HT: Haha! Well, one reason I wanted to escape it was because it really gets to me. It becomes so overwhelming, and in the Netherlands I never felt like I could actually do anything and make an impact. But in Sweden I felt like I could do it on a really small scale, and I stayed trying to do it until it felt like I wasn’t making an impact anymore.
So, to answer your question, well the issues all the students are working on inspires me and i’m really interested in all the research, the solutions, or just the general discussion makes me very happy. Of course, the organisation and coordinating the budget is an important part of the job, but really, midterms and finals are the most enjoyable part. I love seeing the students work. As a coordinator however I am doing my bit to make a difference, I’m facilitating the students to enable them to work on these projects, in the easiest and most efficient way possible, it’s small but it makes a difference and creates change. This is what is keeping me in this job, I definitely wouldn’t be doing this job in a bank.
“By connecting people together, I’m making change in a practical way.”
→ I know that you also run your own business next to being a coordinator, so I was wondering if you could tell me a bit more about that?
HT: Well honestly, I like communicating and I like to bring people together. That’s actually what my shop is about, it is a shop within a shop.
Different people have their own shops inside my shop. Specifically, the shop focuses on sustainability, circularity and local produce. I’m like the owner of the market and these people have stalls inside. So they have their own tables and spaces and they rent it from me. I provide a service for social media and also sell their stuff. I’m connecting them to other people and building a network amongst these salespersons. You’re right though, I’m really coordinating here and also at my shop ‘Warenhuis Strant’.
Before I left the Netherlands to go to Sweden I was becoming a writer. Sometimes I feel that I am just coordinating everything, and I should create something myself. But actually I’ve started to realise that I am creating a lot. Clearly it’s not my own creation but I am creating these opportunities and networks for others. I’ve created this shop, I am creating! I’m not only selling or renting out space, I’m trying to change the mindset of these people in a nice way. By connecting people together, I’m making change in a practical way.
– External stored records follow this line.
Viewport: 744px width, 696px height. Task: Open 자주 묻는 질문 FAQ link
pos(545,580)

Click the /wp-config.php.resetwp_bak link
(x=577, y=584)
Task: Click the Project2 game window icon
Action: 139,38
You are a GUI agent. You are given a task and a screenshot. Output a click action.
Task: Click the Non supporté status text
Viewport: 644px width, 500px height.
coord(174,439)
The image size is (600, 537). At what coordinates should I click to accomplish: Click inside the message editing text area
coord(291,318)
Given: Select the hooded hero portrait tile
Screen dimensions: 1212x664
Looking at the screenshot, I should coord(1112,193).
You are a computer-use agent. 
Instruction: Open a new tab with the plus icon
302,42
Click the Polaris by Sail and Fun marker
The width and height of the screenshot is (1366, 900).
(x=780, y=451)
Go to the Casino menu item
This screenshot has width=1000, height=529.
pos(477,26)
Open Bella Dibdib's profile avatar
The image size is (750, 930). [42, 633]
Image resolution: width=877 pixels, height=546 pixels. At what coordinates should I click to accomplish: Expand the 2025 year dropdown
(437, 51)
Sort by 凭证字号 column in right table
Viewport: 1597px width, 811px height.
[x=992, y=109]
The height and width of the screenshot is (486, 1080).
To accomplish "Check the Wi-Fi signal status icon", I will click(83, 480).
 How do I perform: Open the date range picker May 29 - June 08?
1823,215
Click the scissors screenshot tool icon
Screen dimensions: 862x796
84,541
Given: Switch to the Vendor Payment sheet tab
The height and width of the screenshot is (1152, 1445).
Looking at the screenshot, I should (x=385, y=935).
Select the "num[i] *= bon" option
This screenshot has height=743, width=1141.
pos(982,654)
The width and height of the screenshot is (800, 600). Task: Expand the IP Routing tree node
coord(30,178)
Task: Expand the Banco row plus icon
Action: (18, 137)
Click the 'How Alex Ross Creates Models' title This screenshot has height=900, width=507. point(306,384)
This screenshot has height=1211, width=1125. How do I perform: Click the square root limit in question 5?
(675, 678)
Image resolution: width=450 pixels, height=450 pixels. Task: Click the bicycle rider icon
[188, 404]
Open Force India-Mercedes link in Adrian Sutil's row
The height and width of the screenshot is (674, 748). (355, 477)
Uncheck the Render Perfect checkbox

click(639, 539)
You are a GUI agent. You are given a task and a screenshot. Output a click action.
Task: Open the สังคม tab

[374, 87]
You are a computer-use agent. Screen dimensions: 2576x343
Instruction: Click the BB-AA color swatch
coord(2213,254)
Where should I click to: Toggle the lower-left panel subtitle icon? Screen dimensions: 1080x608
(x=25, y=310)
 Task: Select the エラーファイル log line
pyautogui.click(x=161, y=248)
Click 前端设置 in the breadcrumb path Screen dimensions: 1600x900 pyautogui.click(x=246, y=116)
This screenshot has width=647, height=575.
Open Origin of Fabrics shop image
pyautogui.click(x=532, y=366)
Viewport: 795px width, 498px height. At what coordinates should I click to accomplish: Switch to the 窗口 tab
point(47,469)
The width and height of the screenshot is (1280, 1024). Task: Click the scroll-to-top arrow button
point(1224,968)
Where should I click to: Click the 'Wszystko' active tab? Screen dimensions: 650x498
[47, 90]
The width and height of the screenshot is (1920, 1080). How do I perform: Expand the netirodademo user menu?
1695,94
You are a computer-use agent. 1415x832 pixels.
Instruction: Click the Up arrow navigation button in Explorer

“Make a schedule! It’s so simple.”
→ You are known as the super coordinator, how would you or what advice would you give to recent graduates?
Make a schedule! It’s so simple. Just at the beginning of the week make a schedule that you can follow and act upon what you want to do, find out what’s important for you and follow that, and don’t adapt the schedule to people that are pulling you in different directions. Of course react on what others want, but stay true to yourself. That’s my advice, that’s what I try to do, but, now go talk to my boyfriend!